Comedy writer Buck Henry, the legendary scribe who co-wrote “The Graduate,” “Catch-22″ and “To Die For” and co-created the TV series “Get Smart,” has died. He was 89.
Henry died in a Los Angeles hospital Wednesday after a heart attack, his wife, Irene Ramp, told the Washington Post.
A polymath of directing, acting and writing, the humorist most notably adapted Mike Nichols’ seminal 1967 film “The Graduate,” starring Dustin Hoffman, and earned an Oscar nomination for the screenplay he co-wrote with Calder Willingham. He was nominated again for co-directing the 1978 afterlife comedy “Heaven Can Wait” with the film’s star, Warren Beatty.

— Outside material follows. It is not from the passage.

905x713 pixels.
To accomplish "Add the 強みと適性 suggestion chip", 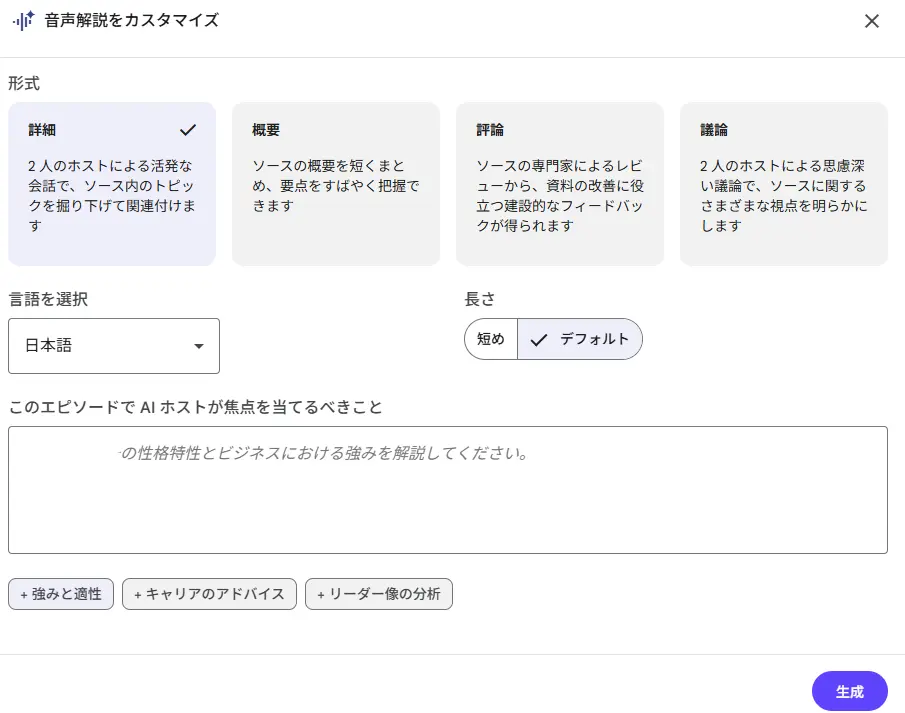I will pos(61,594).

Henry co-created TV’s spy spoof “Get Smart” with Mel Brooks and the sci-fi comedy “Quark” in the 1970s, winning a Primetime Emmy Award for writing the “Ship of Spies” episodes of “Get Smart.” He was later credited on the 2008 film adaptation of the comedy series starring Steve Carell and Anne Hathaway. His other screenplays include “The Owl and the Pussycat” and “What’s Up, Doc?”
The writer memorably hosted “Saturday Night Live” a then-record 10 times, famously playing Bill Murray’s “Nerd” dad, creepy babysitter Uncle Roy and John Belushi’s foil in the show’s samurai skits.